Copy out, word for word, everything in the entries from the line containing "You are a GUI" down to the line containing "click(135, 426)", both of those lines included. Leave the pictures out.

# Information shown:
■ ■ ■ ■ ■

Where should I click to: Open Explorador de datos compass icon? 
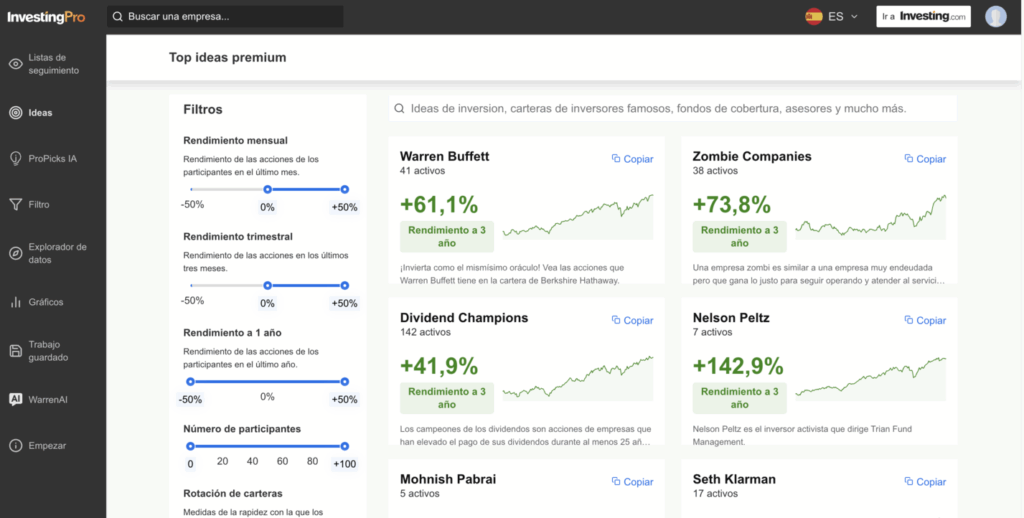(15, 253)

■ ■ ■ ■ ■

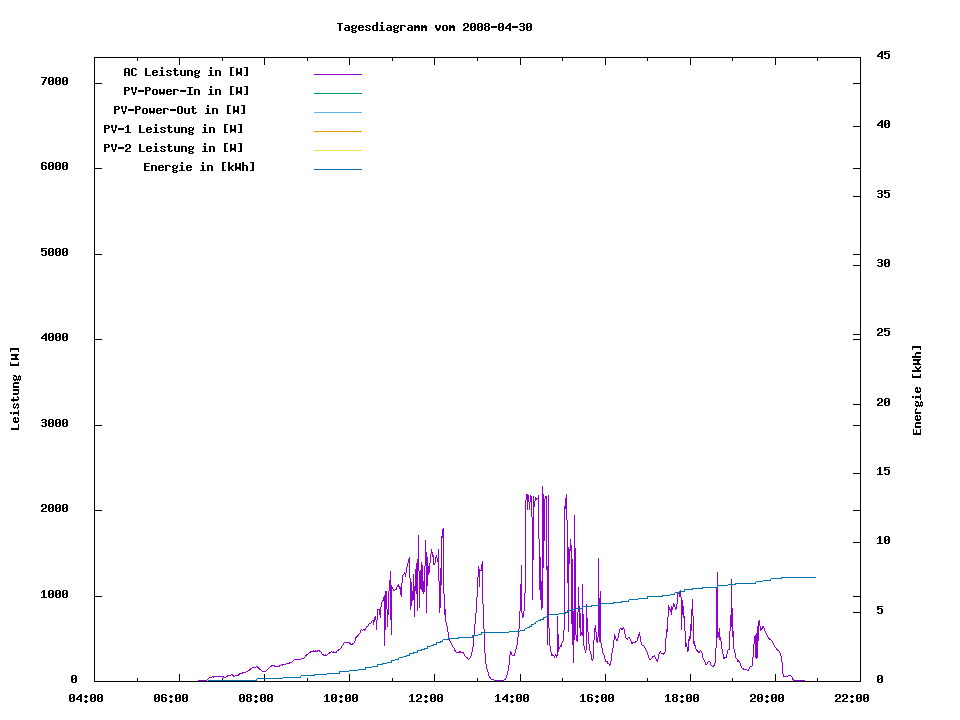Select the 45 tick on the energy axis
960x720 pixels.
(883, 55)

■ ■ ■ ■ ■

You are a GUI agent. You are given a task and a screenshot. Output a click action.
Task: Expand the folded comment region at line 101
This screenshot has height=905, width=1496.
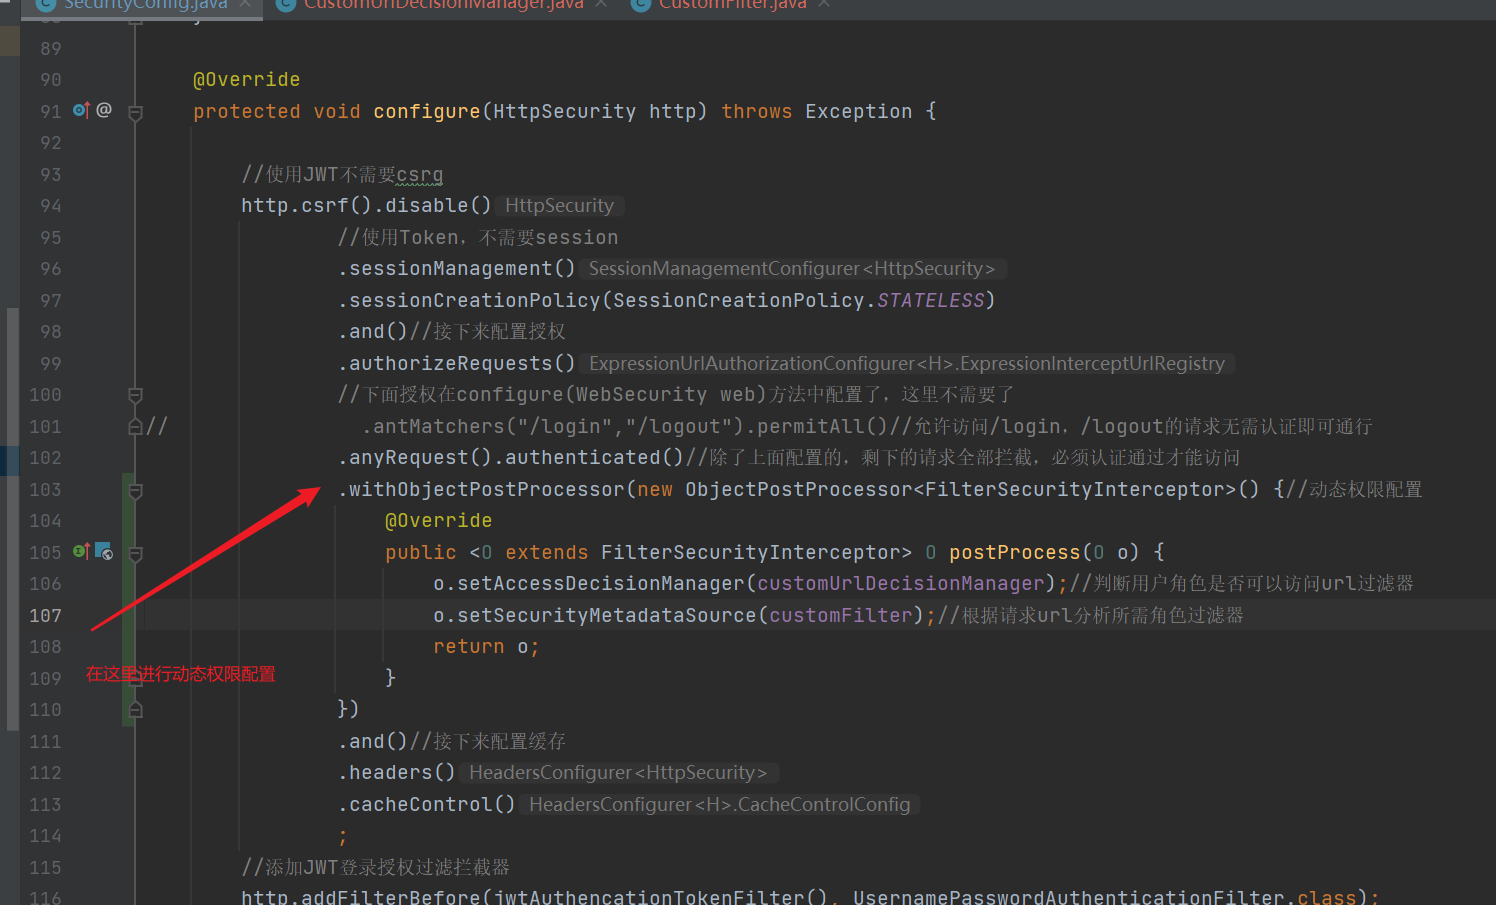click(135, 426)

■ ■ ■ ■ ■

# Completed task:
You are a GUI agent. You are given a task and a screenshot. Output a click action.
Task: Expand the folded comment region at line 101
This screenshot has height=905, width=1496.
click(135, 426)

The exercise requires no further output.